Florida Secretary of State Kurt Browning announced Tuesday that the Obama administration had cleared 76 changes to state election law that the GOP-led Legislature and Gov. Rick Scott approved earlier this year.
But the “pre-clearance” from the U.S. Department of Justice doesn’t cover the four most controversial parts of the law. Last month, Browning asked a federal court in Washington D.C. to approve those changes, saying he didn’t think they’d get a “fair hearing” from Justice. The changes include reducing the number of days voters will have for early voting and new restrictions on third-party voter registration groups.
Legislation affecting voting must get federal approval because five counties in the state — Collier, Hardee, Hendry, Hillsborough and Monroe — face extra scrutiny under the Voting Rights Act. Florida can either submit the legislation to the Justice Department or to the federal district court in Washington D.C.
“The areas that we went in [to court] on, we wanted to make sure that it was decided by the courts, make sure that it was because ultimately the courts are going to make the decision so it was the right approach on the issues that we went in on,” Gov. Rick Scott said Tuesday.
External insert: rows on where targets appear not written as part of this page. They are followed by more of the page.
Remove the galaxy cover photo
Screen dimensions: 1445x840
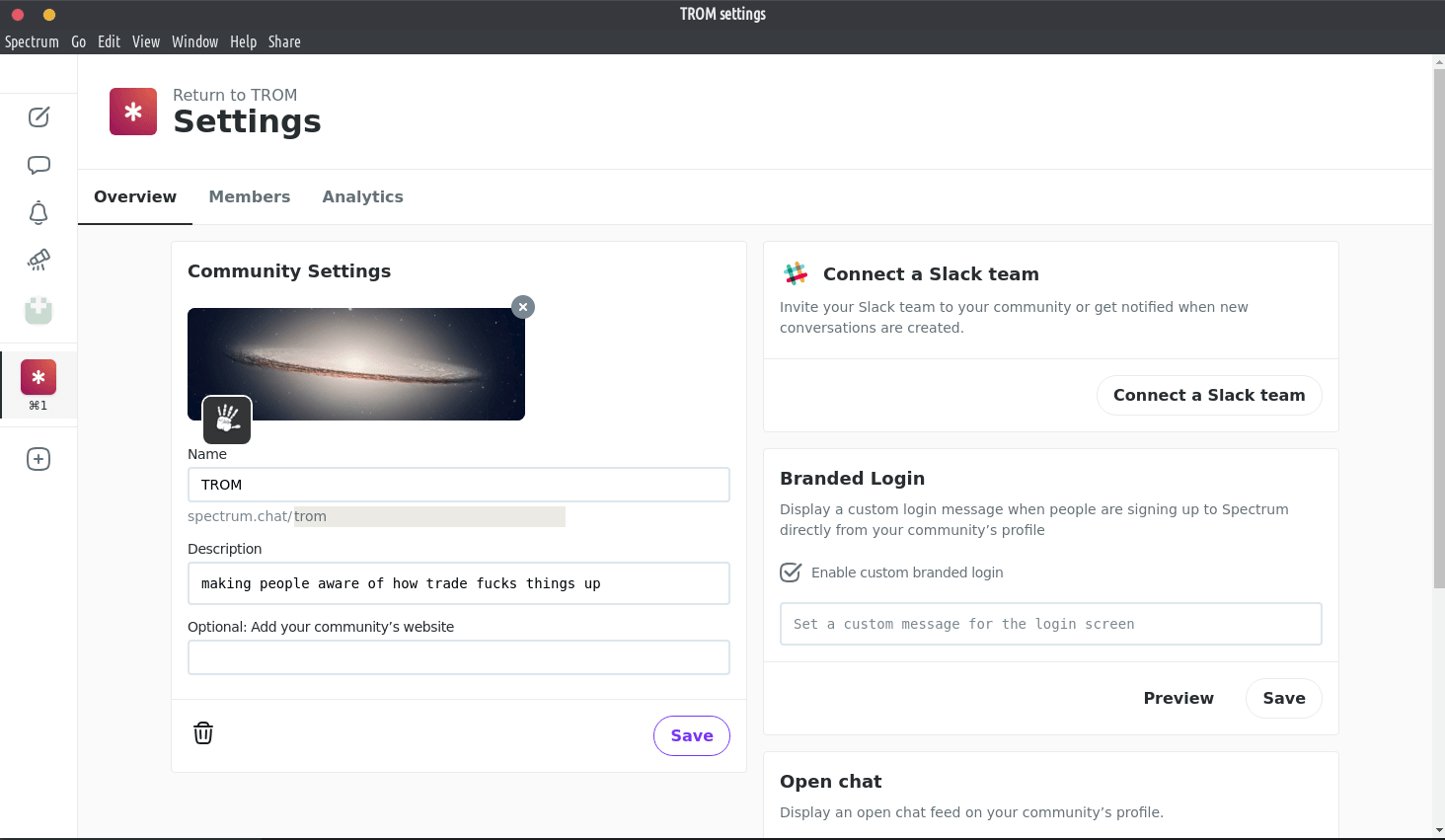tap(523, 307)
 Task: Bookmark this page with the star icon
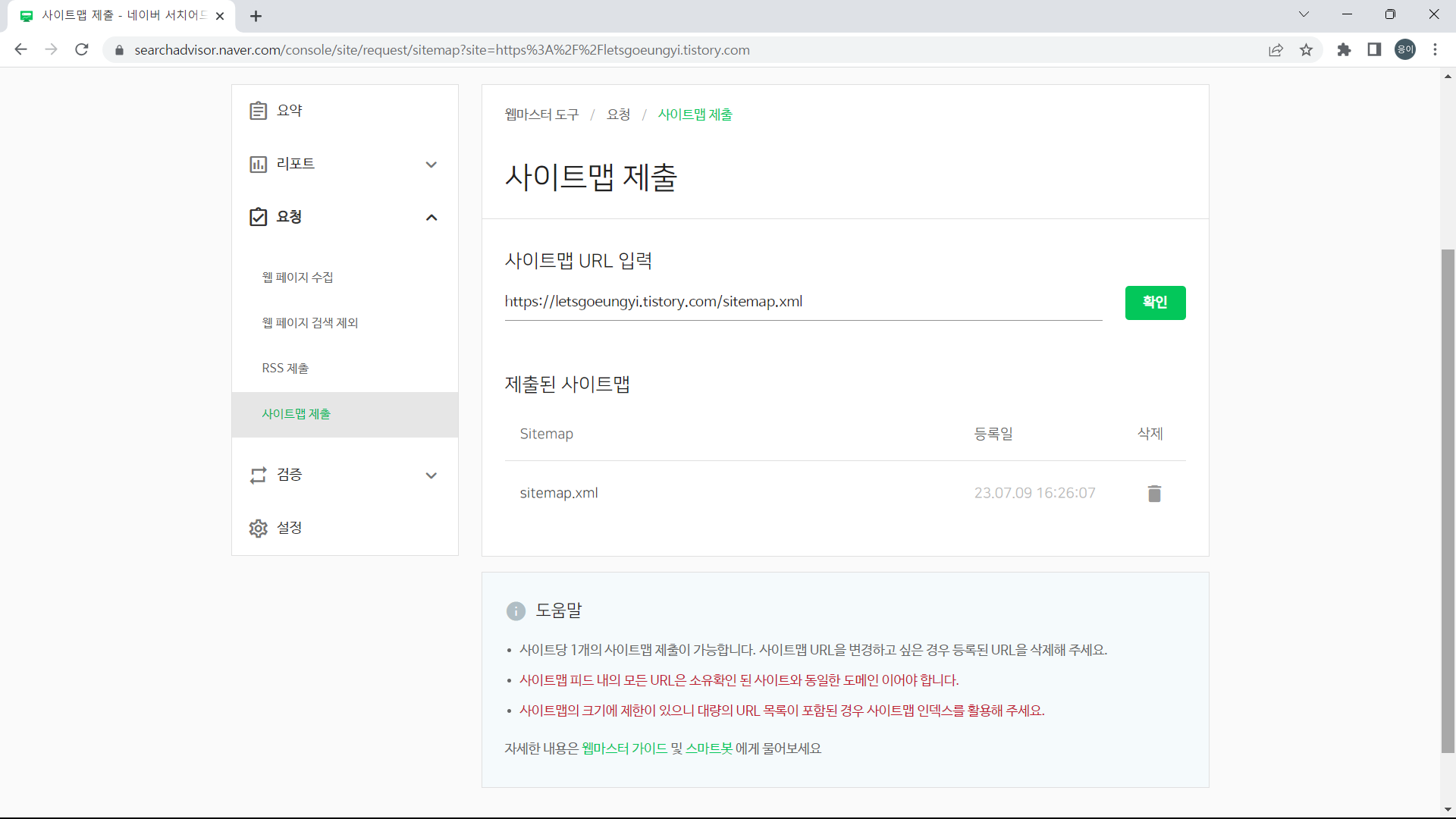[1306, 49]
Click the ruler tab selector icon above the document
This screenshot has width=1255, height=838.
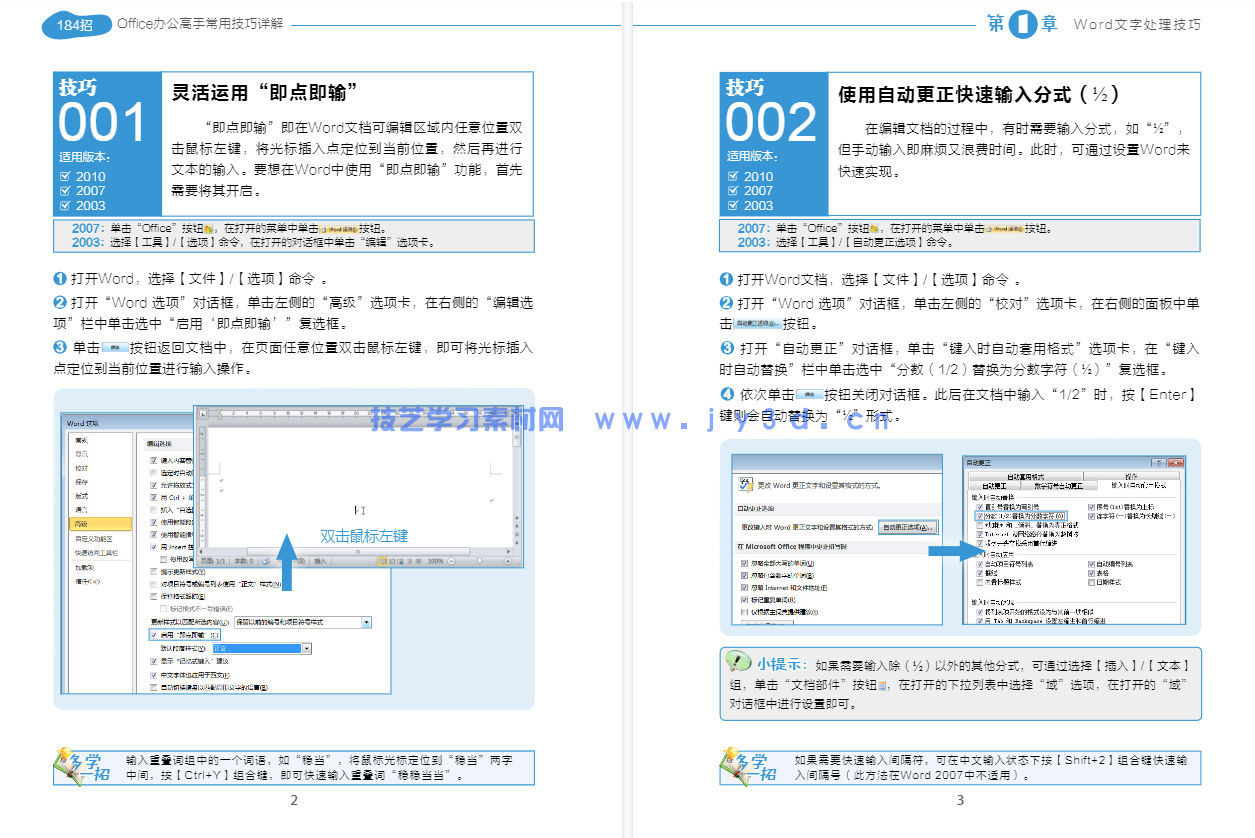click(203, 414)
In a statement Tuesday, Browning said the Justice Department decision “confirms what we already know, that Florida’s new election laws are fair and not discriminatory. I expect the federal district court will also agree that the new laws are fair when it reviews the remaining provisions.”
The sections of the Florida law that are now before the court require third-party registration groups to submit voter registration cards within 48 hours or suffer large fines; largely discontinue name or registration changes at the polls; limit the number of days for early voting; and make it harder to verify voter signatures on petitions.